Serangan terbaru ini, menurut Netanyahu, merupakan pesan jelas kepada pemerintah Suriah. Israel, menurut keterangan resmi militernya, menyerang area dekat istana kepresidenan, namun detail target serangan tidak dijelaskan. Aksi ini mencerminkan ketidakpercayaan mendalam Israel terhadap kelompok Islamis Sunni, yang dianggap sebagai ancaman bagi komunitas Druze, kelompok minoritas yang juga berada di Suriah, Lebanon, dan Israel.
Belum ada pernyataan resmi dari pemerintah Suriah terkait serangan tersebut.

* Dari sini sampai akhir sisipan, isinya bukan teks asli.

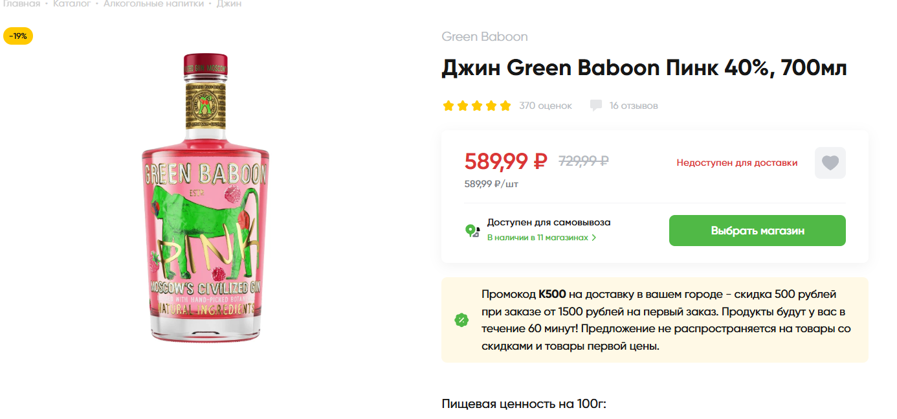Image resolution: width=897 pixels, height=419 pixels.
Task: Add product to favorites with heart icon
Action: pyautogui.click(x=830, y=163)
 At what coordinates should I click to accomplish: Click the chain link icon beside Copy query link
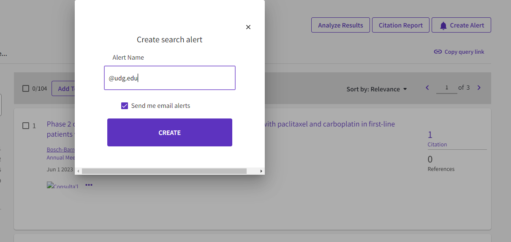click(438, 52)
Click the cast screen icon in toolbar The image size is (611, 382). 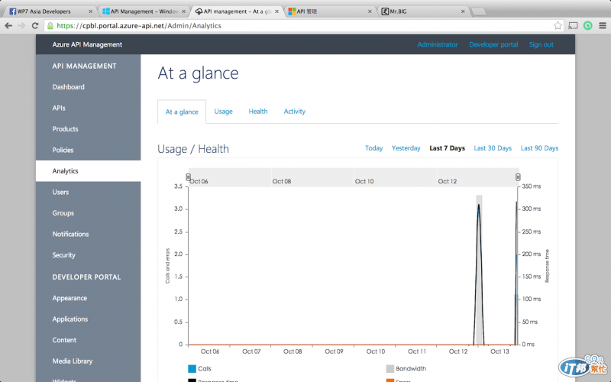click(x=573, y=26)
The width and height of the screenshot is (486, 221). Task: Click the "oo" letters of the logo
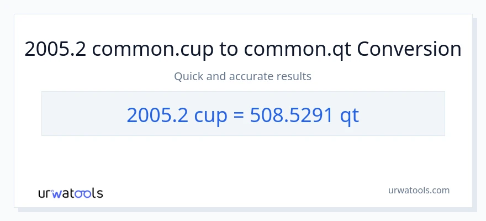click(x=83, y=193)
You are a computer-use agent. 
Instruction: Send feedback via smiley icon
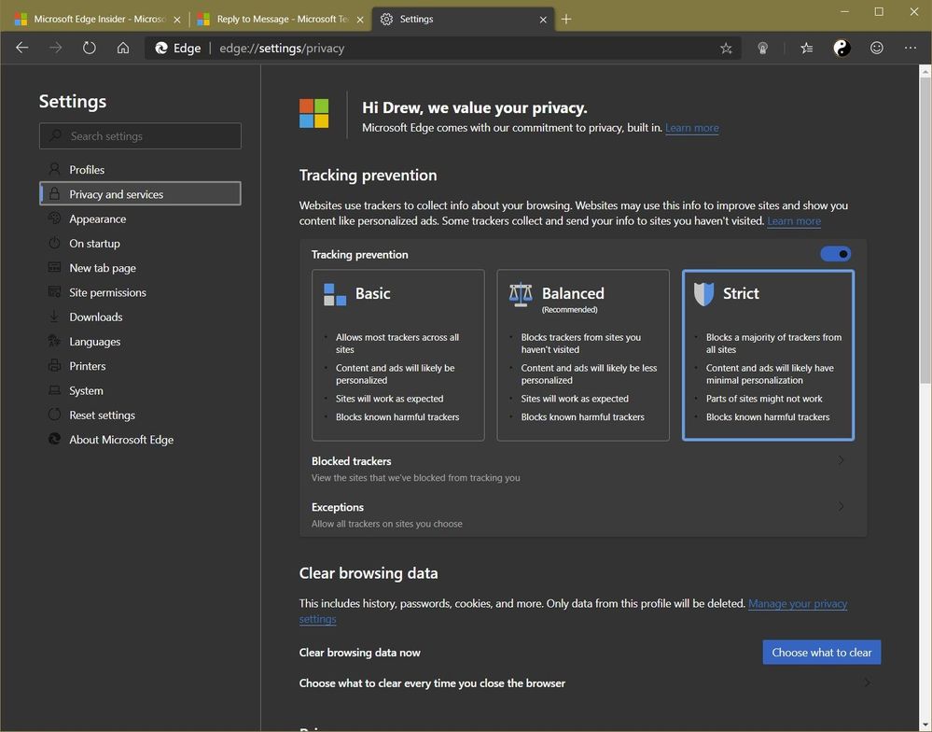pos(877,49)
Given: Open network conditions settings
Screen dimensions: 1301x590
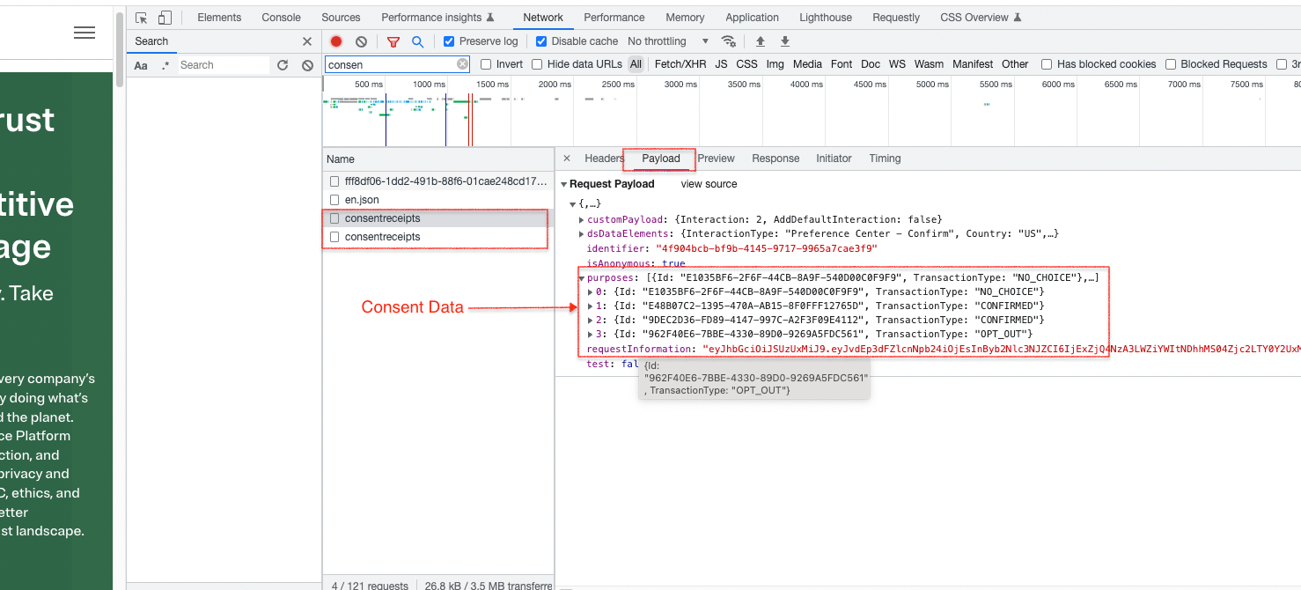Looking at the screenshot, I should (728, 41).
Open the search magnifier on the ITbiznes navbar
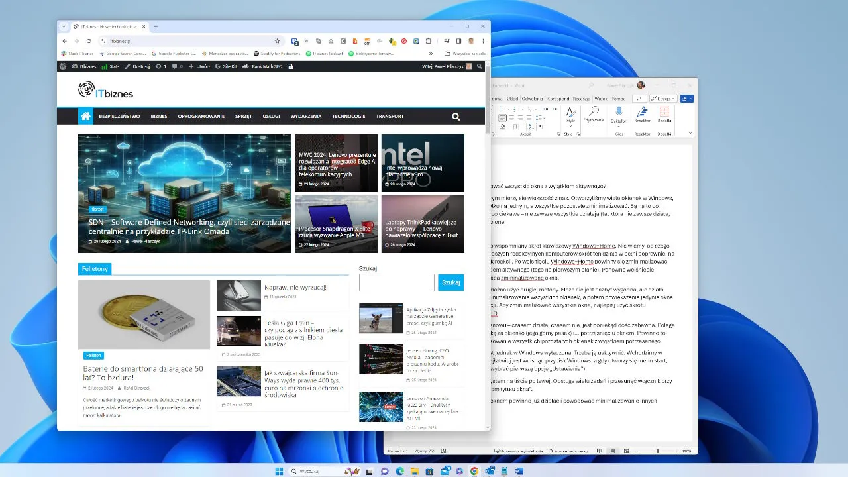This screenshot has width=848, height=477. [x=456, y=116]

Presiden al-Sharaa, mantan komandan Al-Qaeda yang memutuskan hubungan pada 2016, telah berjanji untuk memimpin Suriah secara inklusif. Namun, kenaikan kekerasan sektarian, termasuk pembunuhan ratusan warga Alawi pada Maret lalu, menimbulkan kekhawatiran bagi kelompok minoritas di Suriah. Bentrokan antara kelompok bersenjata Druze dan Sunni di Jaramana, yang dipicu oleh dugaan penghinaan terhadap Nabi Muhammad SAW, mengakibatkan puluhan korban jiwa dan memperburuk situasi. Ketegangan ini semakin menguji kemampuan Presiden al-Sharaa dalam mengendalikan negara yang tengah rapuh.